• _Records for the task_
#####

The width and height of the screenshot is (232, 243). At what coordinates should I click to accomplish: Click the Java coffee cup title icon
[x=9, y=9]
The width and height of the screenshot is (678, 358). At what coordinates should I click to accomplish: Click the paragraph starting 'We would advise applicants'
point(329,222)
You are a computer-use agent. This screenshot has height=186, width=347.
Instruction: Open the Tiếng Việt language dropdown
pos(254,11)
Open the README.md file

#####

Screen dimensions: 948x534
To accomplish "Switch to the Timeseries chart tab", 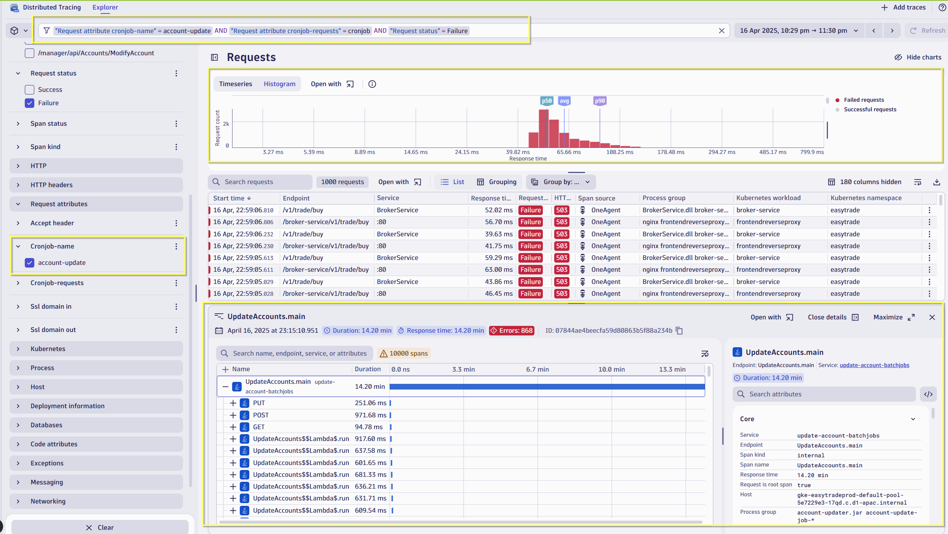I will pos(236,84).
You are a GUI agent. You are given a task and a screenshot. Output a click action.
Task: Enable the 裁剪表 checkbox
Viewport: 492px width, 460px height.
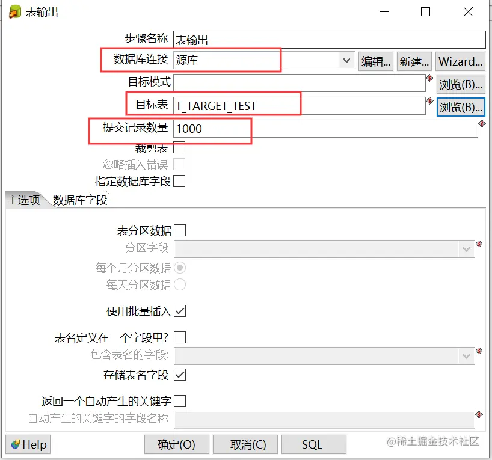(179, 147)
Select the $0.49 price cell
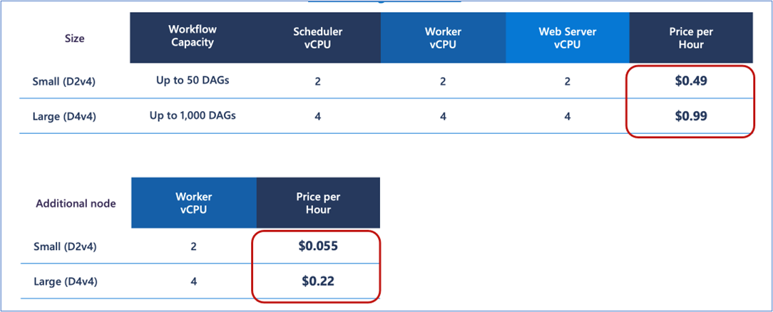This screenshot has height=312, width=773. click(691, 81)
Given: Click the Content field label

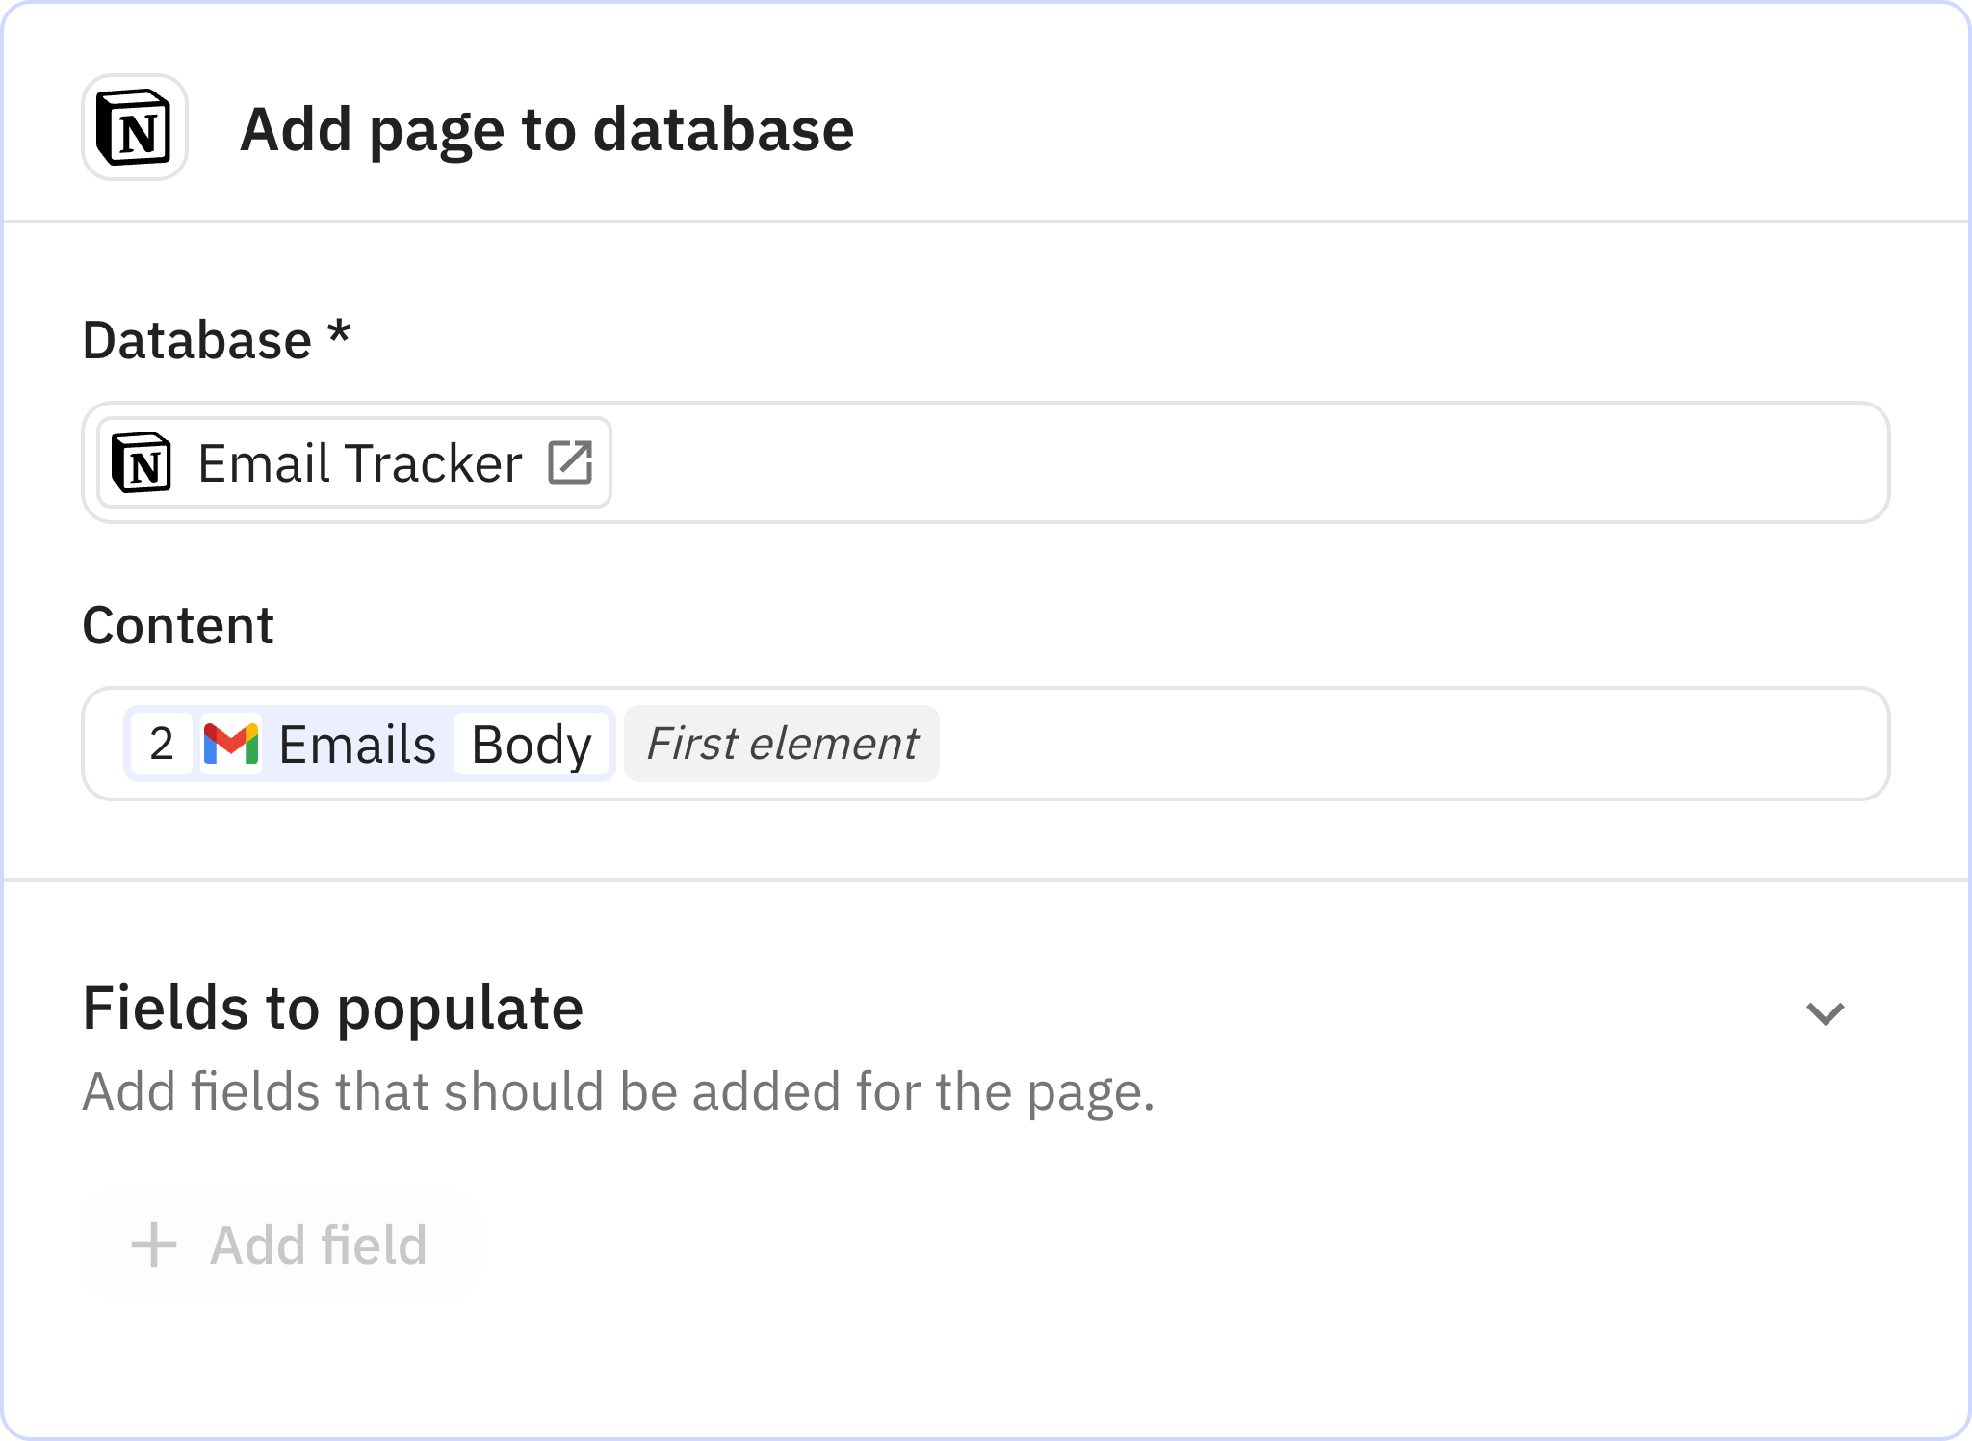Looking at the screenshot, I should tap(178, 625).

#####

• _Aim_
Extract each line of the material above that contains the string "coordinates".

• _Result_
The width and height of the screenshot is (232, 243). At what coordinates should I click to accomplish: Click the Java coffee cup title icon
The width and height of the screenshot is (678, 358). At what coordinates should I click to accomplish: Click the paragraph starting 'We would advise applicants'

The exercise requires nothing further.